TASK BRIEF => Beneath this instruction is a listing; write out exactly the line that contains "The height and width of the screenshot is (1116, 1392)." and each line after it to the last.
..............................
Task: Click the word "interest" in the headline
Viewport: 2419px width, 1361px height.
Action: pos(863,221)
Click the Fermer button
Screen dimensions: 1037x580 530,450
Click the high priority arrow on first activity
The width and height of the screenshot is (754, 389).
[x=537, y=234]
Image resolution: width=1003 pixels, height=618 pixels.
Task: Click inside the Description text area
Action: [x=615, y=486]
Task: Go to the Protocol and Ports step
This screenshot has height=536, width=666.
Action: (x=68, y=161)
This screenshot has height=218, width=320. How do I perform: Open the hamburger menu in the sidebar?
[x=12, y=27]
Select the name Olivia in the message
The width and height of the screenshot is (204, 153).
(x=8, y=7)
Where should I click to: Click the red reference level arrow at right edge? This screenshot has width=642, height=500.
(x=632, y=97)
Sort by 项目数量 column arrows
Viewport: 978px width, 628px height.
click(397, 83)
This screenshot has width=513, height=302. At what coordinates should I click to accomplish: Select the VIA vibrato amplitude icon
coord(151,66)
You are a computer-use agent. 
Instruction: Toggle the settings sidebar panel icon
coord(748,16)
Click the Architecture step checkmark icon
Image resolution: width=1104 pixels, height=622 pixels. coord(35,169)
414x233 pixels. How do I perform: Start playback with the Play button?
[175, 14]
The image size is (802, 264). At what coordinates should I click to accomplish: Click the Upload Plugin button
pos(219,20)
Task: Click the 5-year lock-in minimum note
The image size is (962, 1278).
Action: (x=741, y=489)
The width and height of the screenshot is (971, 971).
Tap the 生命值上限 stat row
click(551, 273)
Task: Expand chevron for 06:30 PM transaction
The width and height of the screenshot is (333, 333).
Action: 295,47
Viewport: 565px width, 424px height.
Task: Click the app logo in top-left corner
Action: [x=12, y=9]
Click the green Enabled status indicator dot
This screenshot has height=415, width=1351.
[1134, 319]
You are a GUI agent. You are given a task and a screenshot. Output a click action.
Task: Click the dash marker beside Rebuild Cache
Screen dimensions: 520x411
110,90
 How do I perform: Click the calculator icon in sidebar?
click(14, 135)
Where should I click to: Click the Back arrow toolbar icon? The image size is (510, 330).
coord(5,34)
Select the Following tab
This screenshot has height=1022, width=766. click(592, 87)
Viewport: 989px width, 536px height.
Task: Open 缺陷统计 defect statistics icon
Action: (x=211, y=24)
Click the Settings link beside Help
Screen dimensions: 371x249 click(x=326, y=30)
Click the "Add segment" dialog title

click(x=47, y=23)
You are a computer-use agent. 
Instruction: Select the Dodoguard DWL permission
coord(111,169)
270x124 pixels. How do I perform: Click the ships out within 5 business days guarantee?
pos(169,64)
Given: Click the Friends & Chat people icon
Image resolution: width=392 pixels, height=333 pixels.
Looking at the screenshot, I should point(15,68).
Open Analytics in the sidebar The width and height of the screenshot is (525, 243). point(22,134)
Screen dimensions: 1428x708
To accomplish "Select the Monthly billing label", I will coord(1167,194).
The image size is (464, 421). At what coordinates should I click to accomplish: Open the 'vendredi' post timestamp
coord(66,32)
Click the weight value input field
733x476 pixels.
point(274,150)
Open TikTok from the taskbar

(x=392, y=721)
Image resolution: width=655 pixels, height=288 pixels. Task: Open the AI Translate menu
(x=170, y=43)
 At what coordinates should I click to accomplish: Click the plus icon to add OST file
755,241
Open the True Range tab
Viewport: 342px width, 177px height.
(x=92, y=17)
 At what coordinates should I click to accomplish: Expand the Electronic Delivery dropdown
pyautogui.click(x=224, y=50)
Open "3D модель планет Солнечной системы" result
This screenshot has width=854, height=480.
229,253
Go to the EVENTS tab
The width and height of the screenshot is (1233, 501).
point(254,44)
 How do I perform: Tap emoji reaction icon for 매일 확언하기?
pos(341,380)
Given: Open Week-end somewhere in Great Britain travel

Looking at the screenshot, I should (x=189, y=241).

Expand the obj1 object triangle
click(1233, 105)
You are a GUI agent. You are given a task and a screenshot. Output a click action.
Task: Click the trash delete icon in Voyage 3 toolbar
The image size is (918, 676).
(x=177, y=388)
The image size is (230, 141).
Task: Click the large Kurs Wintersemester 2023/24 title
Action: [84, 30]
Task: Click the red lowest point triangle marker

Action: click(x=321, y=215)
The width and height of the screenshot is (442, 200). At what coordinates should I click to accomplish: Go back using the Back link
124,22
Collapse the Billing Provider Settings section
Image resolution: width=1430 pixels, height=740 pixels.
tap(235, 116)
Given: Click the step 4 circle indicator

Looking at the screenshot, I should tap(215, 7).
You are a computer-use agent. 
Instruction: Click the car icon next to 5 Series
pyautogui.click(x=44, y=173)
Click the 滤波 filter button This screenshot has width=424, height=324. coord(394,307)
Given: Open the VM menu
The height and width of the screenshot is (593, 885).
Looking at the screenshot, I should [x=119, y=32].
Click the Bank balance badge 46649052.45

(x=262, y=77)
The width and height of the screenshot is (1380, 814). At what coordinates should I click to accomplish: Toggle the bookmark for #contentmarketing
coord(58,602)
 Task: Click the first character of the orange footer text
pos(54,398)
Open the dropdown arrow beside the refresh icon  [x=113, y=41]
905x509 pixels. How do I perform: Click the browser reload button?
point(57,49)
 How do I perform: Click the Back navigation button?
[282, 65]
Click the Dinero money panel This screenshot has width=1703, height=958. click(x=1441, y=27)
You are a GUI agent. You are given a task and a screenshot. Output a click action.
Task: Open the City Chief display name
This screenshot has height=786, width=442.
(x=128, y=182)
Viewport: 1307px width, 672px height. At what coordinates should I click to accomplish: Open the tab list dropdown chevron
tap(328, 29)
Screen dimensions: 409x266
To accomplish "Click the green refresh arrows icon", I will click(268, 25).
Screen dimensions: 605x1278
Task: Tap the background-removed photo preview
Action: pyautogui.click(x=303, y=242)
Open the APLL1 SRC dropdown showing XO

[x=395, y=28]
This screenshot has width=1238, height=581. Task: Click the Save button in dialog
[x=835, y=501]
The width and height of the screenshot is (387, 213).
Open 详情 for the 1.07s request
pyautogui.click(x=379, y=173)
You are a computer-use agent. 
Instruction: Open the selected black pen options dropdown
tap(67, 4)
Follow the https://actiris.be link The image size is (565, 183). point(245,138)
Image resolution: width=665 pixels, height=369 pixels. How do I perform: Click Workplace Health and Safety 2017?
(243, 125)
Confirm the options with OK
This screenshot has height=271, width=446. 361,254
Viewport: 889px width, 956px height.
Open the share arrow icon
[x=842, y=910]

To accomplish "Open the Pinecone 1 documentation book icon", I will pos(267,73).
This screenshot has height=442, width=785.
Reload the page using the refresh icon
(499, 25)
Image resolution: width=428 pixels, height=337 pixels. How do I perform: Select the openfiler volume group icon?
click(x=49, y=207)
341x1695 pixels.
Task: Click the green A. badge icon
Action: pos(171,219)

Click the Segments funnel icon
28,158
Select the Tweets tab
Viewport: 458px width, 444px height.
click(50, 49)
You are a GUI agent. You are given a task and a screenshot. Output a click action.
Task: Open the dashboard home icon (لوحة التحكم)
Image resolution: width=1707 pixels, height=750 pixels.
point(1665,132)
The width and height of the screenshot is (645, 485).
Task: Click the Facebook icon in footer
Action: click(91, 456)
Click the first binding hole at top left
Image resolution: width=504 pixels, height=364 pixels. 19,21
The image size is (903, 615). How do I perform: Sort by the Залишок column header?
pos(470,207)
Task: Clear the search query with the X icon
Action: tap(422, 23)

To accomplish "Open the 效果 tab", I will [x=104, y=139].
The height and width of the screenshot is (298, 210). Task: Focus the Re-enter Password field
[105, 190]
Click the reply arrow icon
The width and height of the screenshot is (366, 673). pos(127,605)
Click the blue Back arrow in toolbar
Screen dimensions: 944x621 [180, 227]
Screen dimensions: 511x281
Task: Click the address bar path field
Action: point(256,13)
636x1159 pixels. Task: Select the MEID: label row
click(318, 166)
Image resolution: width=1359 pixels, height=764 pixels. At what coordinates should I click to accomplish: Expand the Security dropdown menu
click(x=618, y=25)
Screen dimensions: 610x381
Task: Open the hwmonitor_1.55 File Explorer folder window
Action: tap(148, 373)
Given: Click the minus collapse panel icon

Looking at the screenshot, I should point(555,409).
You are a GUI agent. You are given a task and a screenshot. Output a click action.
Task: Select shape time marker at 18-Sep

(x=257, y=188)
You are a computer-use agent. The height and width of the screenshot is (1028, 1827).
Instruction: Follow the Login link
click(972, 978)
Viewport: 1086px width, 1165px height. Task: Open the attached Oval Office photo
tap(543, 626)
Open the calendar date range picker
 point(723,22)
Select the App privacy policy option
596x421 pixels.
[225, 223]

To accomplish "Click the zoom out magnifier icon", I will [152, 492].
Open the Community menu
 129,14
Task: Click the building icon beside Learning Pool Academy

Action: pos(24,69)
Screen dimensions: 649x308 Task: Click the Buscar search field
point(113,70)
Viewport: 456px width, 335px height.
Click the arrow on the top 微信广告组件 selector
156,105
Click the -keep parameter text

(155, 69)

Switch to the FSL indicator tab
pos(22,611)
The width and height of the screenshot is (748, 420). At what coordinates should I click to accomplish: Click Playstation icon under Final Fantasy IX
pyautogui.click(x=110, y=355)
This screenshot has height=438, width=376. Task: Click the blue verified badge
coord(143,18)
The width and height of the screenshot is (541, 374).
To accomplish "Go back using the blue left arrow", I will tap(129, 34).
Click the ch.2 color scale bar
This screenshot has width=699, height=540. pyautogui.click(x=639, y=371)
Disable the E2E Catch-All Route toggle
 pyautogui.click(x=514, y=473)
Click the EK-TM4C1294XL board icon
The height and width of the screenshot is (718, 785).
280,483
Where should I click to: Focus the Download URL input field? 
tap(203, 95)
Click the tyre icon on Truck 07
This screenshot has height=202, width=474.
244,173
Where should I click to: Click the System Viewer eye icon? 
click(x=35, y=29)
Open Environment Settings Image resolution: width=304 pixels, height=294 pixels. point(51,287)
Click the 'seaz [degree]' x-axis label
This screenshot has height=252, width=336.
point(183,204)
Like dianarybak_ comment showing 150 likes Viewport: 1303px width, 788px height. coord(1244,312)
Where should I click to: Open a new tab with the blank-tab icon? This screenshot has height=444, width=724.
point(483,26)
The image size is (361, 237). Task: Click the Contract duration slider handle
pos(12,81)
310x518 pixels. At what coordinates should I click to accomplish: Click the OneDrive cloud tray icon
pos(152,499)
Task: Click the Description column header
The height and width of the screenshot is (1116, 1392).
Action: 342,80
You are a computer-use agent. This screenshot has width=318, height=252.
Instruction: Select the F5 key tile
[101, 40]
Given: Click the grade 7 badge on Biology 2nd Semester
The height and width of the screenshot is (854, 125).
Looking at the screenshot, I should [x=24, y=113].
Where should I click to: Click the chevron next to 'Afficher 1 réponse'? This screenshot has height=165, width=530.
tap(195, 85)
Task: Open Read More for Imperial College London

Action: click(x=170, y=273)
..............................
EXERCISE OUTPUT =>
The height and width of the screenshot is (1116, 1392).
Action: 342,80
You are a computer-use agent. This screenshot has width=318, height=252.
Instruction: Select the F5 key tile
[101, 40]
Given: Click the grade 7 badge on Biology 2nd Semester
The height and width of the screenshot is (854, 125).
Looking at the screenshot, I should [x=24, y=113].
Where should I click to: Click the chevron next to 'Afficher 1 réponse'? This screenshot has height=165, width=530.
tap(195, 85)
Task: Open Read More for Imperial College London

Action: click(x=170, y=273)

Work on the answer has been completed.